Die Erkrankte bekommt die isolierten – im gefrorenen Zustand übermittelten – Stammzellen über eine Infusion. Dann beginnt im besten Fall ihr Körper mit einer neuen Blutproduktion. "Wie es ihr geht, weiß ich noch nicht. Wir dürfen uns anonymisiert E-Mails schreiben. Wenn beide wollen, ist ein persönlicher Kontakt erst in zwei Jahren möglich", erklärt Schweighofer. Sie möchte ihren genetischen Zwilling auf jeden Fall gerne kennenlernen und vor allem andere motivieren. "Ein gesunder Mensch verkraftet das und kann ein Leben schenken, das ist den kleinen Aufwand auf jeden Fall wert."

In 20 Jahren "Geben und Leben" ergaben sich rund 40.000 Typisierungen und 361 SpenderInnen wurden gefunden. Die Chance, einen Spender zu finden, liegt bei 1:500.000 bis 1:1.000.000. Obfrau Marosch sieht definitiv noch Luft nach oben und verweist auf die Vereinsstrukturen:

Bessere Förderung gefordert

Man finanziert sich zu 100 Prozent aus Geldspenden, eine Förderstruktur besteht, ist aber ein Tropfen auf dem heißen Stein. "Vom Bundesland Vorarlberg erhielten wir heuer erstmals 3000 Euro. Eine Typisierung kostet uns 40 Euro", gibt Marosch zu bedenken und erinnert an 2017, als dem Verein das Geld ausging: "Geldspenden hatten wir, aber es ließen sich zu viele Menschen typisieren, sodass wir die Wangenabstriche nicht mehr finanzieren konnten." Sie fordert, dass der Staat einen Teil der Typisierungskosten mitfinanziert.

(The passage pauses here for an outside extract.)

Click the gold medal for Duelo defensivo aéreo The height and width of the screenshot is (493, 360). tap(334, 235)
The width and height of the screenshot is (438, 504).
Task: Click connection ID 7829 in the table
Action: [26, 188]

Die nächsten Typisierungsaktionen finden übrigens am 17. November in St. Veit (Büro Pirker & Partner) und am 18. November in Feldkirchen (FH Feldkirchen) statt. Je mehr Menschen sich typisieren lassen, desto höher wird die Chance, dass Maria und Elina wieder genauso lächeln können wie Elias. Die Kosten von 40 Euro für die Typisierung bei Pirker & Partner übernimmt die Versicherungsfirma: Außerdem wird frisch geschnittener Prosciutto serviert.